Eine Zeitlang schien es, als müsse die »Hohenzollern« bei der Teilung der Wasser das Rückgrat brechen; dann arbeitete und schäumte ihr Propeller eine Weile im Strom und warf die ganze zerfetzte, verbogene Trümmermasse gegen das amerikanische Ufer. Aber die Strömung, die zum Amerikanischen Fall hinabschäumte, packte sie, und in der nächsten Minute ward das ungeheure Wrack, aus dem an drei neuen Stellen die Flammen hervorbrachen, gegen die Brücke geschleudert, die die Ziegeninsel und die Stadt Niagara verbindet, und reckte gleichsam einen langen Arm aus einem wogenden Gewirr unter dem mittleren Brückenbogen. Die Mittelkammern explodierten mit einem lauten Knall, und im nächsten Moment war die Brücke zusammengestürzt, und die Hauptmasse des Luftschiffs schwankte gleich einem grotesken zerlumpten Krüppel, flatternd und Fackeln schwenkend, zum oberen Ende des Falls, zögerte einen Moment und verschwand dann mit einem verzweifelten, selbstmörderischen Satz.

Das abgerissene Vorderteil blieb gegen die kleine Insel gequetscht, die man die grüne Insel zu nennen pflegte, und die die Schwelle vom Festland zu der Baumgruppe der Ziegeninsel bildet.
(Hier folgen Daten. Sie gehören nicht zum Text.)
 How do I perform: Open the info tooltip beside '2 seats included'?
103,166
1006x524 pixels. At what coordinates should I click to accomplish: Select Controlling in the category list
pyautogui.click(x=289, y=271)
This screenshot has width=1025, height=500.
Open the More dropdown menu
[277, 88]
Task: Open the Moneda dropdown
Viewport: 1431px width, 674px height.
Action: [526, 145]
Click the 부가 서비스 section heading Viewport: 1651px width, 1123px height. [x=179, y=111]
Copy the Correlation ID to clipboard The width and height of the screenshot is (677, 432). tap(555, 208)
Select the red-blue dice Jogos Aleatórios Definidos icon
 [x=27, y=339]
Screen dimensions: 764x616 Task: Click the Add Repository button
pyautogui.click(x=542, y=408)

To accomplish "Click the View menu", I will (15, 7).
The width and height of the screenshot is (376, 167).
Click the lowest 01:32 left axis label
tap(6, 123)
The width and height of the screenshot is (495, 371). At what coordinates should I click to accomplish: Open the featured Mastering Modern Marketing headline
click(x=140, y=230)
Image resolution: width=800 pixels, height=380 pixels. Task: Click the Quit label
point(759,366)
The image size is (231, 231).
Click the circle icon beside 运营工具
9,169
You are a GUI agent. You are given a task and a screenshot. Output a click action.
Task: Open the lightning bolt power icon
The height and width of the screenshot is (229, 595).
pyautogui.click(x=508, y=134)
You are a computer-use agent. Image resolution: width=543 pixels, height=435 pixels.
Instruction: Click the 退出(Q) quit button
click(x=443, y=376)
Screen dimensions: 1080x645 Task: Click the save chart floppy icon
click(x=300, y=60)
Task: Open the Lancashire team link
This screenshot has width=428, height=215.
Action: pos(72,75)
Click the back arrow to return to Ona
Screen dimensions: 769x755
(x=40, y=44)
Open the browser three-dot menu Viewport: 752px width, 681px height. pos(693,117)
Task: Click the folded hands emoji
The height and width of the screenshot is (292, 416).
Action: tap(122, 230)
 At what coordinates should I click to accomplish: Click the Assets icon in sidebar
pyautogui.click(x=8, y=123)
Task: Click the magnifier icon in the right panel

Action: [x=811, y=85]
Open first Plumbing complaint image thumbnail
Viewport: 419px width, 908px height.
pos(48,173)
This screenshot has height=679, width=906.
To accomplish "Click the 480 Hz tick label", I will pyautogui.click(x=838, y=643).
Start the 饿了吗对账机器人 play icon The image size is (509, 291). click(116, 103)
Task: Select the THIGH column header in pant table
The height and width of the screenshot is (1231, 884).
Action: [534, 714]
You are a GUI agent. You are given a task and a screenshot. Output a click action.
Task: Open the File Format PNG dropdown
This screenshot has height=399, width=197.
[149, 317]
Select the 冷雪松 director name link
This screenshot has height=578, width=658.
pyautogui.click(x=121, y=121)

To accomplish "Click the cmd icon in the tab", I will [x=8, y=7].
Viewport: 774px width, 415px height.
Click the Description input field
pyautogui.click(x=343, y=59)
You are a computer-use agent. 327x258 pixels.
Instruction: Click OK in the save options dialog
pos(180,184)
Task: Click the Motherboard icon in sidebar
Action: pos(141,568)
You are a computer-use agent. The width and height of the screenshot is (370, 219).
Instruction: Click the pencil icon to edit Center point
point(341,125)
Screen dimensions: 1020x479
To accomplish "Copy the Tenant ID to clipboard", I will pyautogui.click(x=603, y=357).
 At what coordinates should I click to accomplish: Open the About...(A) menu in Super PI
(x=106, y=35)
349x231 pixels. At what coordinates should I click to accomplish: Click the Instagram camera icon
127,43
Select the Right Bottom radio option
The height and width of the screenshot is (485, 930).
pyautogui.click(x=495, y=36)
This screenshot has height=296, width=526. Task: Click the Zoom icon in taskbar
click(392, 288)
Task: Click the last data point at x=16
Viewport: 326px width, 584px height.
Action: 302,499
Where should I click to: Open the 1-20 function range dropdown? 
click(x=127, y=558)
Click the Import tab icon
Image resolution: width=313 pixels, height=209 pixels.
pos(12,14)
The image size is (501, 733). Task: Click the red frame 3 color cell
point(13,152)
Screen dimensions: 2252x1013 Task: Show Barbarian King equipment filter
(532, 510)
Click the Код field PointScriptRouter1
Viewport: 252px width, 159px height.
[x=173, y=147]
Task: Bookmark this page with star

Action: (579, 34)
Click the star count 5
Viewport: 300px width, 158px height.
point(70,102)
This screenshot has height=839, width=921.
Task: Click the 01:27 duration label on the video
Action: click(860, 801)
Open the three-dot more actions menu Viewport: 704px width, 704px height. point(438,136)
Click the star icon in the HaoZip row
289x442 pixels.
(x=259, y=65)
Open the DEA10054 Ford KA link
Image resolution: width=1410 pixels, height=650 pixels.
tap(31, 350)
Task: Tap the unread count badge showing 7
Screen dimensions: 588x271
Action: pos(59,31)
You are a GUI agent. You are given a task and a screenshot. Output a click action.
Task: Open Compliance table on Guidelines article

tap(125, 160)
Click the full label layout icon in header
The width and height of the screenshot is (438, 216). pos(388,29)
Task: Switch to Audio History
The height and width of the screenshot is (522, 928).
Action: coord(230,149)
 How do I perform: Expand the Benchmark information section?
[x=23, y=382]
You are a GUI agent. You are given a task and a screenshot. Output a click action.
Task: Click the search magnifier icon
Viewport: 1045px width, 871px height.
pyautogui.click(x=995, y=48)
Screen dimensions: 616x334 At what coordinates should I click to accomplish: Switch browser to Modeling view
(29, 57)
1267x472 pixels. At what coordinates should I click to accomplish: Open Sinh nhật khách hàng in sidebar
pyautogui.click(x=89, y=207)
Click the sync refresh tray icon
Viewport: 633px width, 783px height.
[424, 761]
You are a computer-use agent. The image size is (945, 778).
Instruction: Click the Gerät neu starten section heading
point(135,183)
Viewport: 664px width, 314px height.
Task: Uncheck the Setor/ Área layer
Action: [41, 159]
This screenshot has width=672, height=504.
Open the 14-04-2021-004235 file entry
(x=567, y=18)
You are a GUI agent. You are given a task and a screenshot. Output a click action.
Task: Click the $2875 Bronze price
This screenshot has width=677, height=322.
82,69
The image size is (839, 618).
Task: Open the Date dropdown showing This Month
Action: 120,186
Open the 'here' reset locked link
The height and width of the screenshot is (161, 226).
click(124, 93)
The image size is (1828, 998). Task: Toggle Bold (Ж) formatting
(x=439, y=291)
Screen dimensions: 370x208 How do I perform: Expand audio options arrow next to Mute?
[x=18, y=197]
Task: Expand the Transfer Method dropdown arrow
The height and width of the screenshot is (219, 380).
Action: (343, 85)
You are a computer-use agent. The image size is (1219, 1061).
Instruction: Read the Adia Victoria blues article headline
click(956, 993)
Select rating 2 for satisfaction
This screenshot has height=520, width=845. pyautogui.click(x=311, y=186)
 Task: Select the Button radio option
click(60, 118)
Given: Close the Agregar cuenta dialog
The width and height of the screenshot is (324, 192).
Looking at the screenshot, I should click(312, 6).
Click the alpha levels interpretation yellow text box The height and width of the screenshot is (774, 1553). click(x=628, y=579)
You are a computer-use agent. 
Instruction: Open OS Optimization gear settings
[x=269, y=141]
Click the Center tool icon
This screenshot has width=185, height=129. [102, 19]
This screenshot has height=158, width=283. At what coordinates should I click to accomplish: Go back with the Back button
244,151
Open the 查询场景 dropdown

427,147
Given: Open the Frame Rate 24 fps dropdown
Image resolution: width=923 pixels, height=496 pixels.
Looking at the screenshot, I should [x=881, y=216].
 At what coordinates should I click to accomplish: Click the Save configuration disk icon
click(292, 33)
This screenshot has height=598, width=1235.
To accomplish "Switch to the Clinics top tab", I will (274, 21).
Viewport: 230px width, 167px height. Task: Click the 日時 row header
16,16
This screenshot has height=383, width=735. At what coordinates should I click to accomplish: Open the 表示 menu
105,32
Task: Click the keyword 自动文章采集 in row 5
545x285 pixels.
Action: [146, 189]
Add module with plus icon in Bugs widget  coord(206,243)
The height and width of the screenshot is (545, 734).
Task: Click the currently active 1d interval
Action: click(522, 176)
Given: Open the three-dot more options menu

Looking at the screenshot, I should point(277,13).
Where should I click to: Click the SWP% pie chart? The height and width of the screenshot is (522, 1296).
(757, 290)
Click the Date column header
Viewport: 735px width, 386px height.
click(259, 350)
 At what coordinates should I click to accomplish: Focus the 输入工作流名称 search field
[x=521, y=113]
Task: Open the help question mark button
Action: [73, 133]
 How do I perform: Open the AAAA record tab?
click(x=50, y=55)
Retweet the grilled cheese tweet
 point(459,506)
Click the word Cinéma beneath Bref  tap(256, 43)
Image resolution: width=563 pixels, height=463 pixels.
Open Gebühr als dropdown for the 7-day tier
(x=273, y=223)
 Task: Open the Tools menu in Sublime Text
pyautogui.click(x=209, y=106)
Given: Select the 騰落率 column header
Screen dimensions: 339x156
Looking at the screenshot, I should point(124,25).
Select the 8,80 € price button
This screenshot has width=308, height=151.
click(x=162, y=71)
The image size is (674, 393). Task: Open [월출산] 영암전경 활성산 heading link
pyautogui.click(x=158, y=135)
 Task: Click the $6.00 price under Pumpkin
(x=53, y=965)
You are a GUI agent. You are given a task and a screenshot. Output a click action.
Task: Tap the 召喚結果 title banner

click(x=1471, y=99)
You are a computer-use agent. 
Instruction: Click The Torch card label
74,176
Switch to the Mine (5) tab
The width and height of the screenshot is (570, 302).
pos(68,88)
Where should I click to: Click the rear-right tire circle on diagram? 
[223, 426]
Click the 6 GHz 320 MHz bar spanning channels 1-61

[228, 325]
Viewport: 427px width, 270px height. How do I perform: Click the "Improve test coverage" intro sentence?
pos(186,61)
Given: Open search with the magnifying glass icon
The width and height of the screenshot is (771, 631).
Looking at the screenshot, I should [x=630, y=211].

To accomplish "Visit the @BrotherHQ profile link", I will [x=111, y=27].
Bert verfolgte die Katastrophe von der Teilung der Wasser an bis zum Brückenpfeiler. Dann stürzte er, unbekümmert um das asiatische Luftschiff, das wie ein riesiges Hausdach ohne Wände über der Hängebrücke schwebte, nach Norden und gelangte zum erstenmal auf die Felsspitze bei der Lunainsel, die direkt in den Amerikanischen Fall niederblickt. Da stand er, mitten im ewigen Tosen des Lärms, atemlos, mit starren Augen …

Weit unten, rasch durch die Schlucht eilend, wirbelte etwas wie ein riesiger, leerer Sack. Für ihn bedeutete es, – ja, was bedeutete es nicht! – die deutsche Luftflotte, kurz, den Prinzen, Europa, alles, was feststehend und vertraut war, die Mächte, die ihn getragen hatten, die Mächte, die ihm so unbestreitbar sieghaft erschienen waren. Und da trieb es die Stromschnellen hinunter, wie ein leerer Sack, und überließ die ganze sichtbare Welt Asien, gelben Menschen ohne Christentum, allem, was schrecklich und fremd war …

Fern über Kanada entschwebte der Rest des Konflikts und entschwand aus seinem Gesichtskreis.